Copy out all lines in the material below that contain the string "agent".

■ ■ ■ ■ ■

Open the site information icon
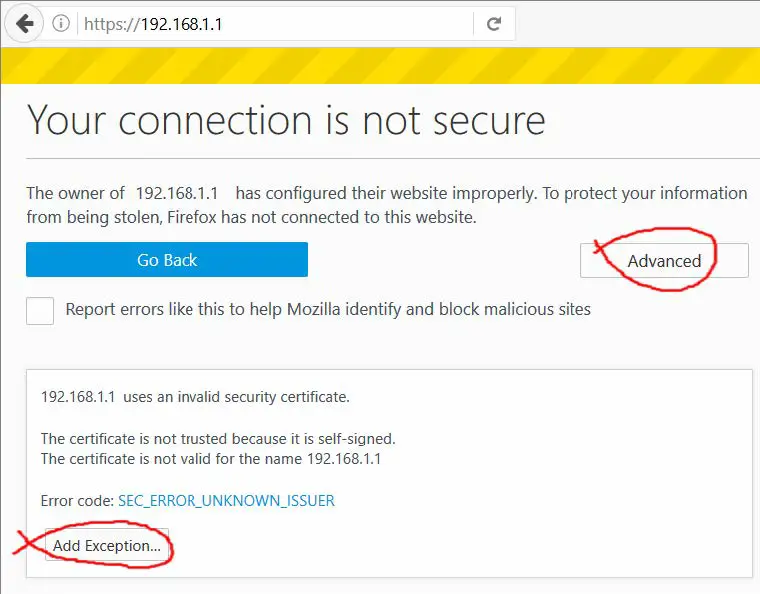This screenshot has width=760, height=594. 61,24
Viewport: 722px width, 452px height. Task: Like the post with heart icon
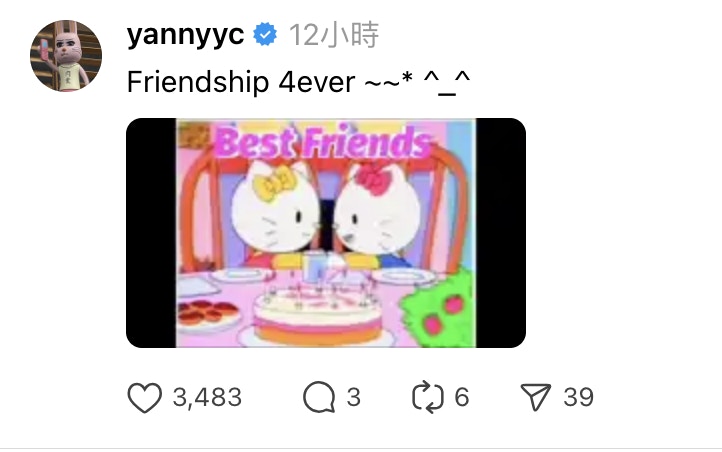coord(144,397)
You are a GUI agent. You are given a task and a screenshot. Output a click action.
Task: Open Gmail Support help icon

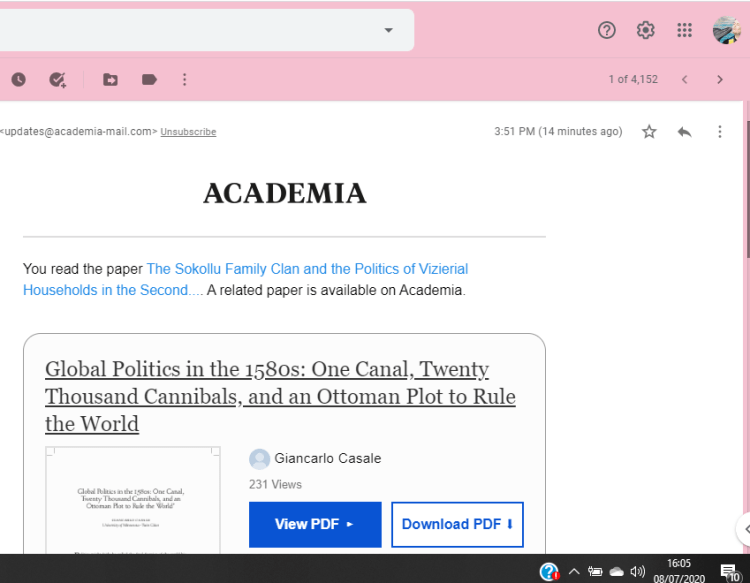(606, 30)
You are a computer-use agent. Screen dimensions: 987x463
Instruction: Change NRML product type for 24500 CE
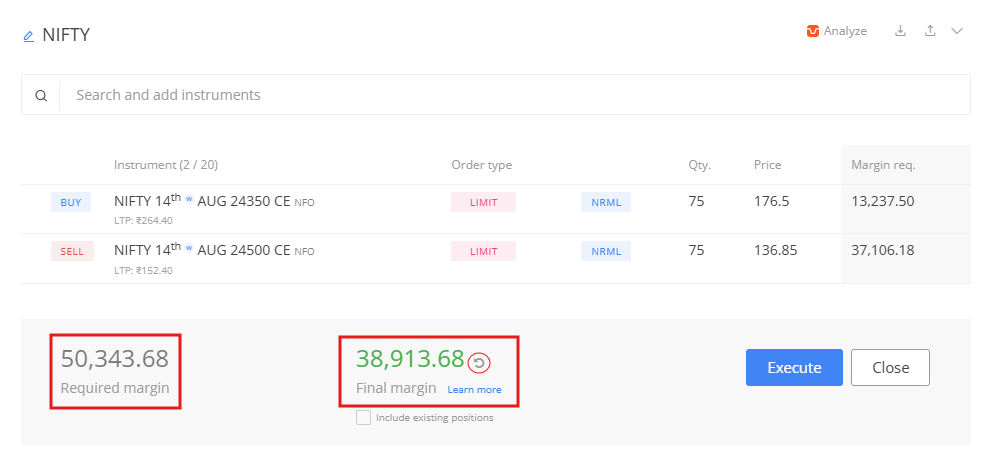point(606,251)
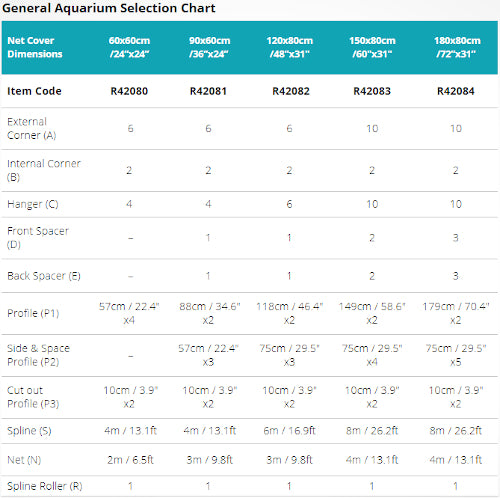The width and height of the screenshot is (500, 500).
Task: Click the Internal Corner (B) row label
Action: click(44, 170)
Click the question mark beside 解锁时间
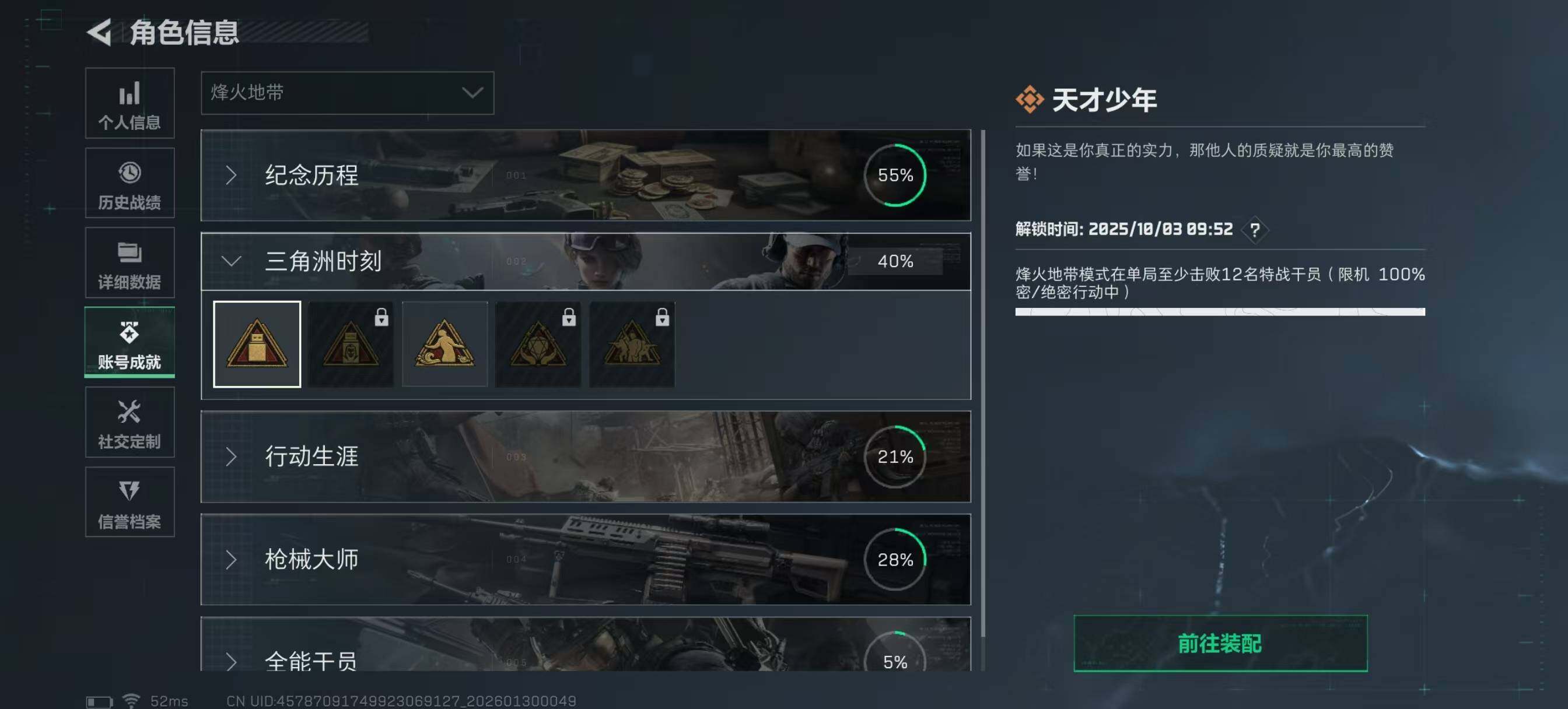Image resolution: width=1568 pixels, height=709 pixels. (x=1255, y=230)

■ ■ ■ ■ ■

Result of this task:
You are a GUI agent. You are given a task and a screenshot. Output a click action.
You are a computer-use agent. Screen dimensions: 987x463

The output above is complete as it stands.